* _Stated goal_
Please lay out all of the data below as a numbered list, leaving out blank lines.

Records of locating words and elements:
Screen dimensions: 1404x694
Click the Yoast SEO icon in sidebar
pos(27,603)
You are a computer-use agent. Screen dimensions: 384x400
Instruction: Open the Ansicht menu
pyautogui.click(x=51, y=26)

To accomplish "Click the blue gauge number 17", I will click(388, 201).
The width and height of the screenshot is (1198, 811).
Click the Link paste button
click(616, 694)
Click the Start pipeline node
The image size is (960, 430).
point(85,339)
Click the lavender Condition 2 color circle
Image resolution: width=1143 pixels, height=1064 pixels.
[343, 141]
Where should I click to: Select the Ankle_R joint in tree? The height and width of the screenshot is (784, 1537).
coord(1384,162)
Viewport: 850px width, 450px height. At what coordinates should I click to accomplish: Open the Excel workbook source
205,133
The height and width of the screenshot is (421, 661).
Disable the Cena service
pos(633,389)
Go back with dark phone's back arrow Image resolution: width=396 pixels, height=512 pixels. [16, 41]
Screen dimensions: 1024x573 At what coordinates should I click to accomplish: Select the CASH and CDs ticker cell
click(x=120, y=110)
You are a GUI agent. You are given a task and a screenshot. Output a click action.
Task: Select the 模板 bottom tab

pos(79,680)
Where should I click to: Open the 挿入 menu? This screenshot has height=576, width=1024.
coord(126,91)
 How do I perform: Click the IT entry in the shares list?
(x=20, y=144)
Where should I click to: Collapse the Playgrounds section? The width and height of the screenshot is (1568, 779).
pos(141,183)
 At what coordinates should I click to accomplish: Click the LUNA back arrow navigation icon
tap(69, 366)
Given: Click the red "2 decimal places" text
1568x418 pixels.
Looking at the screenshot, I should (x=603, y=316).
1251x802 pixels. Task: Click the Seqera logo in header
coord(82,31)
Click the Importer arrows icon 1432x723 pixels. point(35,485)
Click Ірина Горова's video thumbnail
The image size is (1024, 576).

* _Result for this task_
1. Screen dimensions: 1404x694
2. Click the Yoast SEO icon in sidebar
3. pos(27,603)
4. You are a computer-use agent. Screen dimensions: 384x400
5. Instruction: Open the Ansicht menu
6. pyautogui.click(x=51, y=26)
7. To accomplish "Click the blue gauge number 17", I will click(388, 201).
8. The width and height of the screenshot is (1198, 811).
9. Click the Link paste button
10. click(616, 694)
11. Click the Start pipeline node
12. The image size is (960, 430).
13. point(85,339)
14. Click the lavender Condition 2 color circle
15. Image resolution: width=1143 pixels, height=1064 pixels.
16. [343, 141]
17. Where should I click to: Select the Ankle_R joint in tree? The height and width of the screenshot is (784, 1537).
18. coord(1384,162)
19. Viewport: 850px width, 450px height. At what coordinates should I click to accomplish: Open the Excel workbook source
20. 205,133
21. The height and width of the screenshot is (421, 661).
22. Disable the Cena service
23. pos(633,389)
24. Go back with dark phone's back arrow Image resolution: width=396 pixels, height=512 pixels. [16, 41]
25. Screen dimensions: 1024x573 At what coordinates should I click to accomplish: Select the CASH and CDs ticker cell
26. click(x=120, y=110)
27. You are a GUI agent. You are given a task and a screenshot. Output a click action.
28. Task: Select the 模板 bottom tab
29. pos(79,680)
30. Where should I click to: Open the 挿入 menu? This screenshot has height=576, width=1024.
31. coord(126,91)
32.  How do I perform: Click the IT entry in the shares list?
33. (x=20, y=144)
34. Where should I click to: Collapse the Playgrounds section? The width and height of the screenshot is (1568, 779).
35. pos(141,183)
36.  At what coordinates should I click to accomplish: Click the LUNA back arrow navigation icon
37. tap(69, 366)
38. Given: Click the red "2 decimal places" text
39. 1568x418 pixels.
40. Looking at the screenshot, I should (x=603, y=316).
41. 1251x802 pixels. Task: Click the Seqera logo in header
42. coord(82,31)
43. Click the Importer arrows icon 1432x723 pixels. point(35,485)
44. Click Ірина Горова's video thumbnail
45. The image size is (1024, 576).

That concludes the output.